And the periodic signal means, it has constant average power. (Parseval’s theorem) That means whether you stretch or squeeze your original signal your average power is going to be the same, which is given as the following equation, and will be same in un-stretched and stretched state in the time domain.

\begin{equation} \frac{ 1 }{ T_0 } \int_{T_0} |x(t)|^2 dt = \sum_{k={-\infty}}^{\infty} |C_{k}|^2 \end{equation}

2) For Fourier transform, which is applicable to non-periodic signals,

those signals are with constant energy (not power).
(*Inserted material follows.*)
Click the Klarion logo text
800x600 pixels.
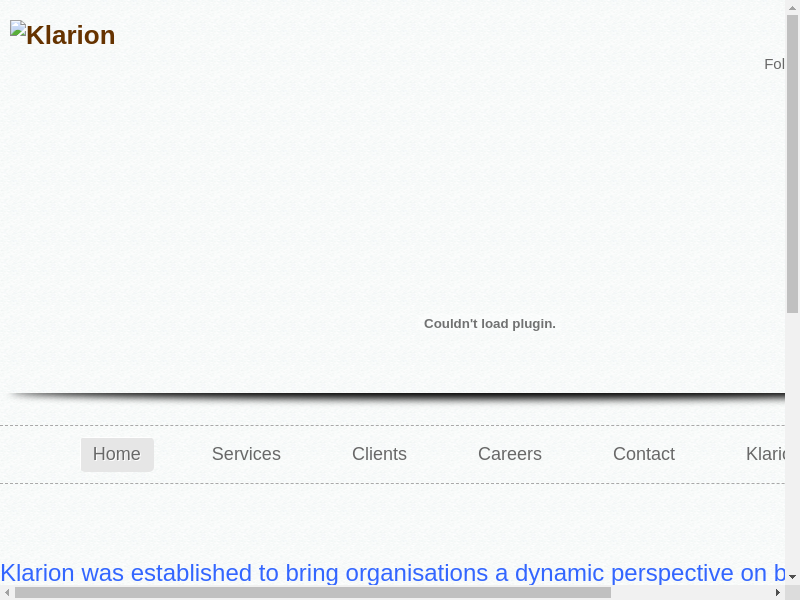pos(71,36)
Which also means if you stretch or squeeze the signal in the time domain the energy of the signal will remain the same.

Stretching a signal in time domain means the signal will move slowly, implying its component frequencies will be shifted to a slow varying mode (scale down). The fact that the original signal component which is a fast varying one will have more energy and if you convert that fast pace signal component to a slowly varying component, the amplitude must be scaled up to make its energy even in both the cases. Similarly, if you squeeze a signal in time, slow frequency components have to be fast paced (scaled up) and to balance its energy, its amplitude must be scaled down.

Thus the frequency spectrum of a non-periodic signal will act like a material made out of jello or soft-rubber, if you stretch it, it will elongate but to maintain the same volume/area it will get compressed in its perpendicular direction. Vice-versa if you squeeze the spectrum it will bulge to maintain the equal volume/area.

Conclusion:

$\textit{Stretching in the time domain} \rightarrow \textit{Squeezing in the frequency domain (with a bulge)}$

To get a bulge, you have to scale the amplitude, that’s why there is a scaling factor in the frequency domain.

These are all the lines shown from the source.